So what exactly is the “Malthusian program” if it is not a secret? I never knew I had anything to do with such a thing. That limits to growth exist and they will cause the collapse of any civilization that refuse to acknowledge their existence is a semiaxiomatic conclusion following from the finiteness of the planet and the exponential and supraexponential nature of our growth. Malthus had very little to do with that conclusion, so I don’t know why you’re bringing him up. The reality is that the Limits to Growth study projections from 1972 have been holding up quite well against the actual course of events, so I don’t understand why anyone would claim that the limits to growth have been falsified (as if you could falsify the exponential function)
The article assumes that the developing world will use the same amount of energy per head as in North America. This is far too pessimistic. Western Europe uses much less energy per head than the United States and I expect the third world to approach this level of energy use in Europe rather than North America’s level.
Since coal is by far the most abundant resource, particularly in China and Africa, how about addressing its real problems, which to a certain extent we have here in the US, too:
* Increased mine safety — casualties have greatly decreased in the US over the last decades, but only because mechanization has reduced the number of miners; the per-man casualty rate has remained about the same. Mine safety in China is terrible, of course.
* REAL pollution: Particulates, NOx, and sulfur compounds — largely fixed in the US through scrubbers and advanced burner design, both of which are relatively expensive. Reduce the expense and watch the brown haze over East Asia dissipate.
The “dirty coal” epithet reminds me of the old Woody Allen line about sex: “Of course it’s dirty, if you do it right.”
If you throw a stone in the air with your hand (no rocket propulsion involved), there are three options:
1) it stays suspended there
2) it continues going up indefinitely
3) it falls down
How certain are you that 3) is what is going to happen?

━━━━━━━━━━━━━━━━━━━━━━━━━━━━━━

#### TASK REQUIREMENTS:
(1) Translate this sentence from the comments on limits to growth into Spanish: "The article assumes that the developing world will use the same amount of energy per head as in North America."
(2) Continue the comments on limits to growth and energy use, starting after their final sentence.
The lines that follow have no connection to the comments on limits to growth and energy use.

#### INPUT DATA:
━━━━━━━━━━━━━━━━━━━━━━━━━━━━━━

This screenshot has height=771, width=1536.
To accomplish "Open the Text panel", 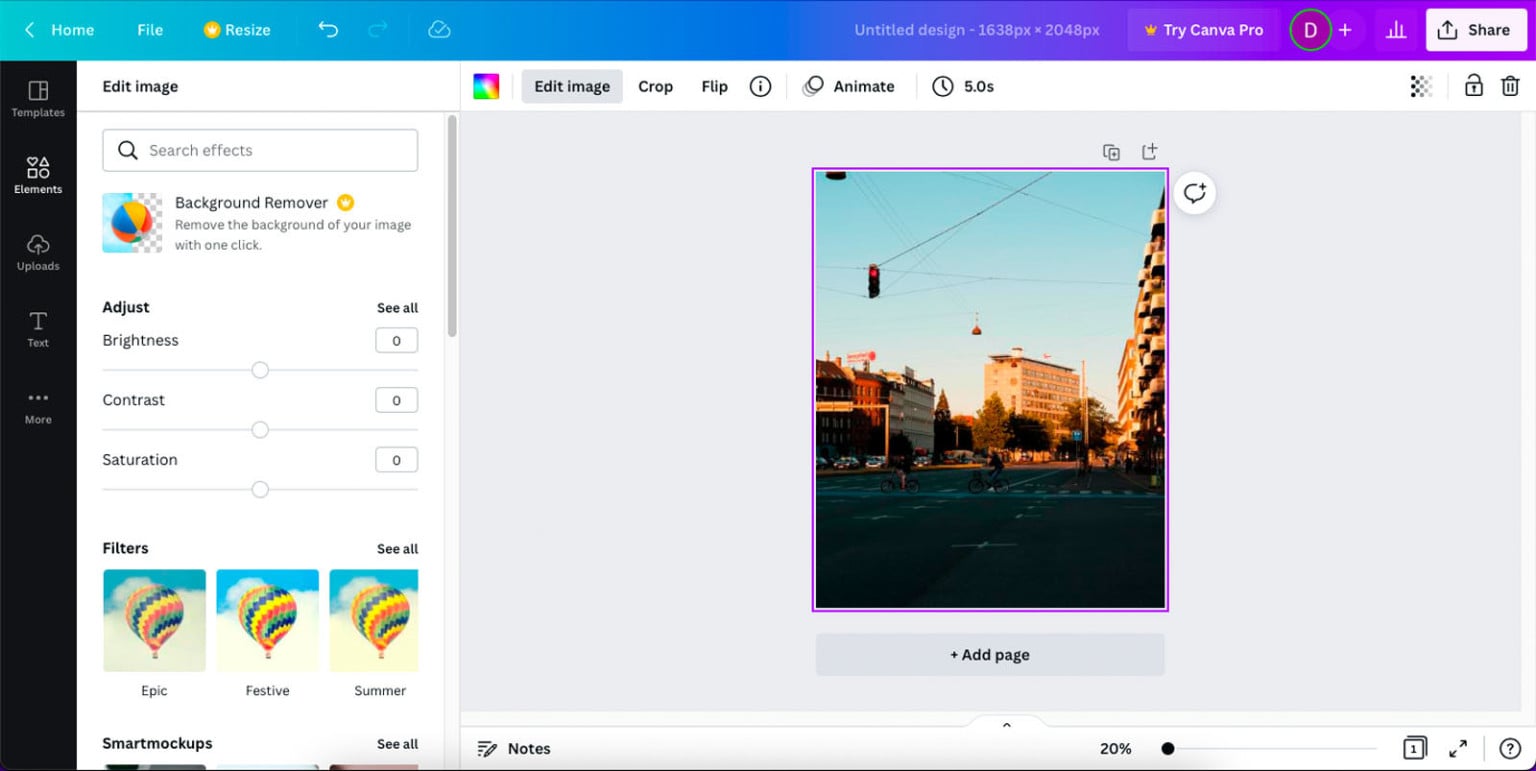I will click(37, 330).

━━━━━━━━━━━━━━━━━━━━━━━━━━━━━━

#### ANSWERS FOR THE EXERCISE:
(1) El artículo supone que el mundo en desarrollo usará la misma cantidad de energía per cápita que en Norteamérica.

(2)
It is the same thing with resources – it is not a wild guess that resources will eventually run out, it follows from the basic nature of reality and the laws of physics. How exactly they will run out is a more complicated question, but we have a pretty good idea based on historical data
Which 7/10th haven’t been explored???? The polar regions definitely aren’t 7/10th of the planet. And it’s like you’re going to find oil in the Himalayas
You sound like someone completely ignorant of the geology involved…
I was about to reply when I discovered that Smokey had already said it. There is an inexhaustible supply of energy and a very small, but potent, supply of ingenuity.
One other thing; Mr. Fullers post smacks of “noblesse oblige”. Which has never gone down very well with the “poor masses”.
Also, many of the comments so far reflect the views of “us rich folks”. I suspect the reaction of the average 3rd world “poor savage” to this topic would be quite different than what I’ve read so far.
That’s correct with respect to energy. But it would require a WWII-type of mobilization effort to build those on time to meet the shortfalls due to Peak Oil (which is already here). And a WWII-mobilization is politically impossible. However, breeder reactors aren’t going to solve all the other crises we’re facing – topsoil loss, fossil aquifer depletion, general ecosystem collapse, depletion of various minerals (phosphorus being the most important), etc. And they definitely aren’t going to help if we continue insisting on growth at all costs.